## Requirements
(1) Answer these about the job cancellation thread:
(a) What does Koert Kuipers say his next job gets as its group job id?
(b) According to Mayur Rustagi, in what fashion are job ids given?
(c) In the latest message, how do jobs on RDDs that were not part of the cancelled job behave?
(2) Recast the records from the line with "You are a GUI" through the end of the records as a JSON list of strings, one string per line, with blank lines and the pictures left out.

Re: trying to understand job cancellation

Posted by Koert Kuipers <ko...@tresata.com>.

yes jobs on RDDs that were not part of the cancelled job work fine.

so it seems the issue is the cached RDDs that are ahred between the
cancelled job and the jobs after that.


On Wed, Mar 5, 2014 at 7:15 PM, Koert Kuipers <ko...@tresata.com> wrote:

> well, the new jobs use existing RDDs that were also used in the jon that
> got killed.
>
> let me confirm that new jobs that use completely different RDDs do not get
> killed.
>
>
>
> On Wed, Mar 5, 2014 at 7:00 PM, Mayur Rustagi <ma...@gmail.com>wrote:
>
>> Quite unlikely as jobid are given in an incremental fashion, so your
>> future jobid are not likely to be killed if your groupid is not repeated.I
>> guess the issue is something else.
>>
>> Mayur Rustagi
>> Ph: +1 (760) 203 3257
>> http://www.sigmoidanalytics.com
>> @mayur_rustagi <https://twitter.com/mayur_rustagi>
>>
>>
>>
>> On Wed, Mar 5, 2014 at 3:50 PM, Koert Kuipers <ko...@tresata.com> wrote:
>>
>>> i did that. my next job gets a random new group job id (a uuid). however
>>> that doesnt seem to stop the job from getting sucked into the cancellation
>>> it seems
>>>
>>>
>>> On Wed, Mar 5, 2014 at 6:47 PM, Mayur Rustagi <ma...@gmail.com>wrote:
>>>
>>>> You can randomize job groups as well. to secure yourself against
>>>> termination.

## Data to use
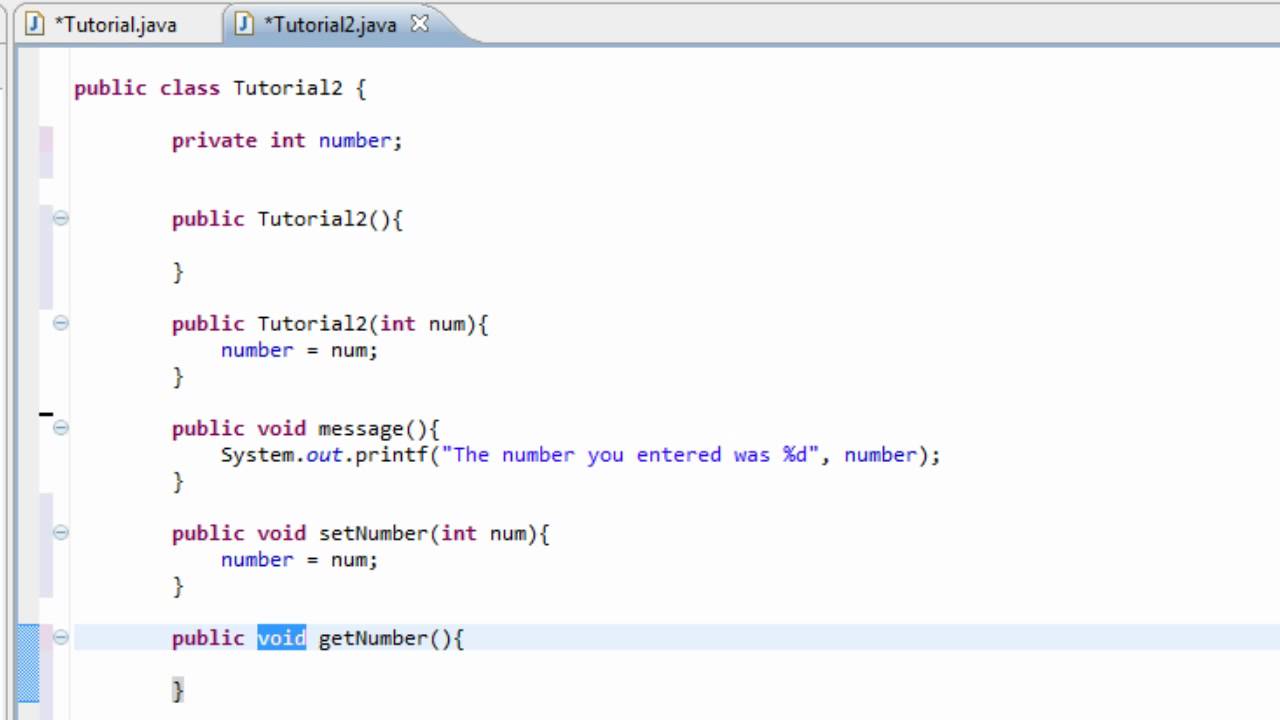
Task: Click the private keyword
Action: [x=214, y=141]
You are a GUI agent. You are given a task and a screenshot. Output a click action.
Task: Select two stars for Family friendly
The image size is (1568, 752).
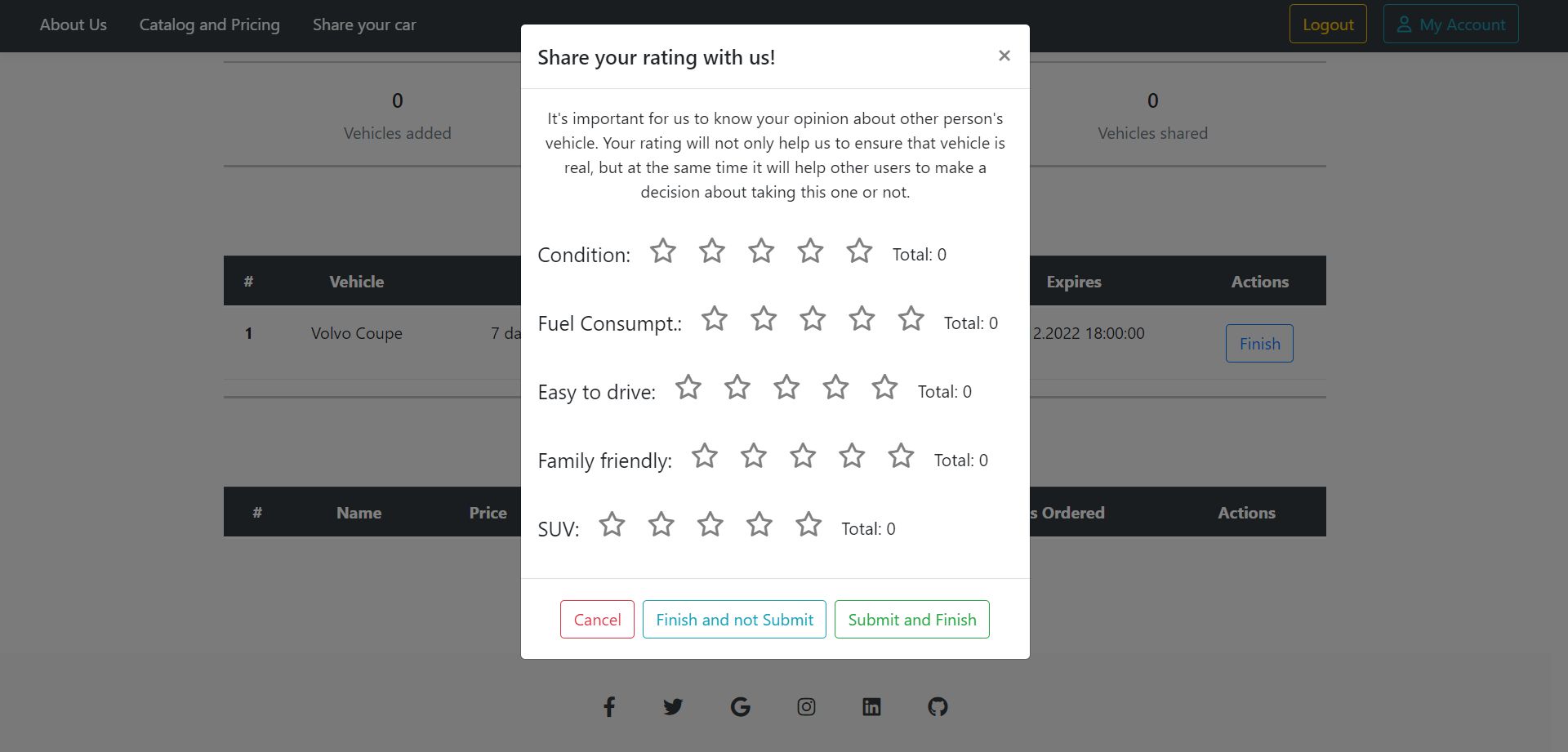click(754, 456)
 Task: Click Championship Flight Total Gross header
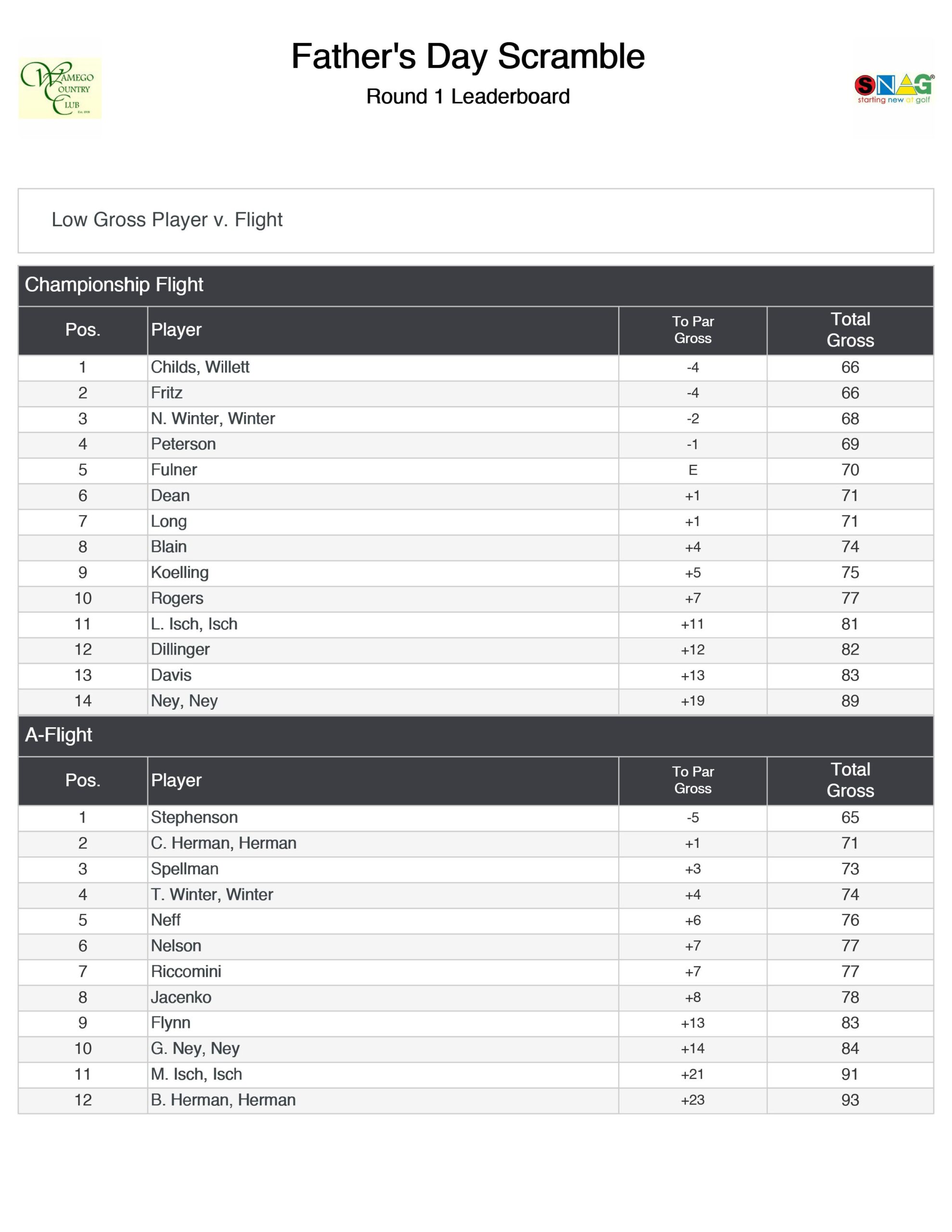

## List of solutions
(1)
(a) A random new group job id (a uuid).
(b) In an incremental fashion.
(c) They work fine.

(2)
[
  "You are a GUI agent. You are given a task and a screenshot. Output a click action.",
  "Task: Select two stars for Family friendly",
  "The image size is (1568, 752).",
  "click(754, 456)",
  " Task: Click Championship Flight Total Gross header"
]